There are famous ways to practice productivity. Navy Seal Admiral William McRaven wrote a whole book on why we should make our bed every day. If you make your bed as soon as you wake up, you’ll feel a sense of accomplishment that you started your day right. I noticed that on days I’m able to wake up early, make my bed and go to the gym, I feel very productive and want to complete my day with the same energetic spirit. On days I failed to wake up early and decided to stay home instead of working out, I’ll feel that I woke up on the wrong side of the bed and give up trying to make things right.


After nearly 2 months of trial and error I think I finally realized the definition of productivity. You don’t necessarily have to read, study, do household chores, or run errands to be productive. You can be productive by meeting friends, taking naps, and watching movies as well.
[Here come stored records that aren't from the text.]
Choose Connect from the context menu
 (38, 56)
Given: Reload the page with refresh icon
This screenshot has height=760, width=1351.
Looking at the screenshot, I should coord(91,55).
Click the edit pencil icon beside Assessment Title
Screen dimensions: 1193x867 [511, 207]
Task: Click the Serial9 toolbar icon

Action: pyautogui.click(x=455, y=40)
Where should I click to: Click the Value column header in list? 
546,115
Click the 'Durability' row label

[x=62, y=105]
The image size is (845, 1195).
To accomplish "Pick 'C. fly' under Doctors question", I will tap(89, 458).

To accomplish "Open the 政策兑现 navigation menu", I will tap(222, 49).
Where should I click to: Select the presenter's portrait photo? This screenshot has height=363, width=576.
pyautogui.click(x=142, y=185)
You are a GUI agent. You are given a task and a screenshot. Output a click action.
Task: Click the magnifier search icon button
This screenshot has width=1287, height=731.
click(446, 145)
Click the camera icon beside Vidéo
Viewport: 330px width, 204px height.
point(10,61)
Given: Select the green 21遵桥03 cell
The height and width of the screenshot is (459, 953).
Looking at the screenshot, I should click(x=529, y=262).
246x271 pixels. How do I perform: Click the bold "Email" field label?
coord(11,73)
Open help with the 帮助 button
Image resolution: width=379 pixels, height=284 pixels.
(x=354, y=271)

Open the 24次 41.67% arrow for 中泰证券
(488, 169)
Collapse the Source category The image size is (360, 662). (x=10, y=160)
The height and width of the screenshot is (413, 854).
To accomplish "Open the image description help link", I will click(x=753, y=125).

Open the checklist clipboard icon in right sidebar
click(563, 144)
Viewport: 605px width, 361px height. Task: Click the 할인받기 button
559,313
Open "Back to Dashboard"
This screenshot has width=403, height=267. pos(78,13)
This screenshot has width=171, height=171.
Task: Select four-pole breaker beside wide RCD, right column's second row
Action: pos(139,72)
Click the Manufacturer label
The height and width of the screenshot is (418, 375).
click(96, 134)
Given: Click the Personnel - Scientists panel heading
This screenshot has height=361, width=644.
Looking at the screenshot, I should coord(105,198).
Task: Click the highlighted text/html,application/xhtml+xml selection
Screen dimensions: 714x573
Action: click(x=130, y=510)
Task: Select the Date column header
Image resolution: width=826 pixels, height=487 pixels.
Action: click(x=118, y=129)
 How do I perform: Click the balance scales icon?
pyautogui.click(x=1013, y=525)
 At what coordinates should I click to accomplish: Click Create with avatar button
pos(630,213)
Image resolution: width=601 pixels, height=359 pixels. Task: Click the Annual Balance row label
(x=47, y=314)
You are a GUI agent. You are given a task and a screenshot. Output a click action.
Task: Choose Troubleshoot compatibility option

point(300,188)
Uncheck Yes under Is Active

It all depends on how you feel about it.


If you feel guilty that you’re doing something wrong, you know you’re not on the right track. If you know your nap was too long, if you think you shouldn’t have watched that third movie, if you know you shouldn’t have laid down in bed in the middle of the day – you know deep down you weren’t productive.


On some days I’ll meet my friend, watch a movie, come home to make dinner for my family and do some house chores. Although none these activities have to do with academic success, I’ll feel extremely productive. This is the difference between relaxing productively and wasting time. So, to be simple, on days off, do whatever it takes to relax and whatever makes you feel good. But when you hit a certain point where you know you’re doing something wrong, that’s the signal for you to get up and get moving.